The current Spanish government, an alleged democracy that never really broke clean from Franco's regime (numerous Francoist ministers continued with business as usual after the death of their leader) keeps Basque political prisoners in jail long after they have completed their sentences.

So what can we expect from the request by the Basque society to change the location of the painting that depicts one of the darkest hours in their history? Nothing but excuses, absurd excuses.

This is the must recent chapter in the saga of a painting that has been abducted by the very same government that ordered the bombing of Gernika, a government that even today refuses to acknowledge Spain's part in this war crime, let alone apologize. Two media outlets have reported the note so far, here you have the version by The Telegraph from England:

Pablo Picasso's Guernica 'too fragile to move'

By Fiona Govan, Madrid Correspondent

Last Updated: 9:33PM BST 20/07/2008

Pablo Picasso's famous masterpiece Guernica is in a "stable but serious" condition, art experts have concluded after an exhaustive study.

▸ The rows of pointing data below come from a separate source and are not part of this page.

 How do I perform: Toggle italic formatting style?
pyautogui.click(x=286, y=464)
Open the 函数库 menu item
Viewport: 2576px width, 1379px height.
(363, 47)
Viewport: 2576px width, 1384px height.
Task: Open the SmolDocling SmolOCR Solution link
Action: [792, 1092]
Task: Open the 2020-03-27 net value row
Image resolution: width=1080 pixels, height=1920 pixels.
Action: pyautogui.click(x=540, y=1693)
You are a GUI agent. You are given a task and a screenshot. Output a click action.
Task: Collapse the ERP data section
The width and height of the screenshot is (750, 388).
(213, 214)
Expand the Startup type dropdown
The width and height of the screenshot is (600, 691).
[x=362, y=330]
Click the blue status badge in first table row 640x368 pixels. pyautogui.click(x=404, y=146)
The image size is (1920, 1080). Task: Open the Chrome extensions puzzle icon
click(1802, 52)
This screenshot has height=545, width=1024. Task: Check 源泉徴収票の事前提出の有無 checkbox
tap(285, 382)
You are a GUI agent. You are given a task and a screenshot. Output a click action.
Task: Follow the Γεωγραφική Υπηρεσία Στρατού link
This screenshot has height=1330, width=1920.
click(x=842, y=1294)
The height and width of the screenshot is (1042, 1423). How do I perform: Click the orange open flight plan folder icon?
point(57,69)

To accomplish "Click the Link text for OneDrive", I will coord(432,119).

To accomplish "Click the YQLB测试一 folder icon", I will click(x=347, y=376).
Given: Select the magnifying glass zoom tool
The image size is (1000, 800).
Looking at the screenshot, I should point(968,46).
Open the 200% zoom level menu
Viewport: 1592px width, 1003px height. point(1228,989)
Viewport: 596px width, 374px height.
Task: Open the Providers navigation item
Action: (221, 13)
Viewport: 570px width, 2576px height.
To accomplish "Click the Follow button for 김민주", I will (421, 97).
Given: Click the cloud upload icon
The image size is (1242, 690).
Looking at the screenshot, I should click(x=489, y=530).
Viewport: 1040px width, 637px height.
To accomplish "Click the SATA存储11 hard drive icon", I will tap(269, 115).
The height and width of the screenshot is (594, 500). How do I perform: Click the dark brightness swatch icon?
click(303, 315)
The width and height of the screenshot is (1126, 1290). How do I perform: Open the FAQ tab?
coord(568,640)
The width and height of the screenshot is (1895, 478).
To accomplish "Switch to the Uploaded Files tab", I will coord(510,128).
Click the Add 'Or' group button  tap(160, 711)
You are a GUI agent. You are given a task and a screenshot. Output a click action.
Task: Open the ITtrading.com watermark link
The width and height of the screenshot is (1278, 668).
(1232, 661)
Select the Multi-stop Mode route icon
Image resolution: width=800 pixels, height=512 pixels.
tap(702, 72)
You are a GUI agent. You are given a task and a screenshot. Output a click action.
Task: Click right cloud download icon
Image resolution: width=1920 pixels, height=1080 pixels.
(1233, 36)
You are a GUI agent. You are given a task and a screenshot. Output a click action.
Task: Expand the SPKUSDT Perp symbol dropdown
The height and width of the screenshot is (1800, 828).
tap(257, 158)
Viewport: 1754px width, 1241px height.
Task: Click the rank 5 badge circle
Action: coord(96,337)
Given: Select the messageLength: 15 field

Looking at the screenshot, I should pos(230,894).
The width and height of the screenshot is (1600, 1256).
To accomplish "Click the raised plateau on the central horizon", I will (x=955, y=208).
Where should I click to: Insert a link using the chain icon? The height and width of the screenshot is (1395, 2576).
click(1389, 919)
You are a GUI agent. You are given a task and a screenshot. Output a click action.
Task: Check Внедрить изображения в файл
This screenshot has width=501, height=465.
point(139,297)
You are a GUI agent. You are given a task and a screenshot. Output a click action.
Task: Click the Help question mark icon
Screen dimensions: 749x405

The monochrome canvas that epitomises the horror of modern warfare had "suffered a lot and requires special care," said the head of restoration at Madrid's modern art museum.

The conclusions made following the first detailed examination of the artwork in ten years will disappoint those in the Basque country who hoped that the iconic artwork would one day be returned to its spiritual home.

Officials in the Basque country have long argued that the piece which depicts the destruction of the Basque village of Guernica during the Spanish Civil War should be displayed in the region.

But curators have declared that its state is so fragile that any attempt to move it from its current location at Madrid's Reina Sofia would be impossible.

Even more restoration on the canvas would risk further damage.

Picasso was inspired to create the work after reading reports of the atrocity carried out by German bombers supporting the Right-wing forces of Gen Francisco Franco.

The attack on April 26, 1937, levelled the historic town during a busy market day causing an estimated 1,650 deaths.

The painting also symbolises the struggle for democracy in Spain. Picasso arranged for the Museum of Modern Art in New York to keep the work for as long as Franco was in power.

The black and white canvas, which is 11ft tall and 26ft wide, was finally moved to Spain in 1981, six years after the death of the dictator, and has remained in Madrid moving to its current location at the Renia Sofia in 1992.

So let me get this straight, Spaniards order the bombing, Spaniards cover up the crime and Spaniards decide the Guernica should not be moved to Euskal Herria. Whoa, that is what I call fair and square.

Oh, by the way, did you know that it was Francisco Franco who ushered Sophia to her position as queen of the Spaniards? Yes, that is where the museum gets its name, from the wife of Juan Carlos, Francisco Franco's king, the one in charge of keeping things "tied, neatly tied".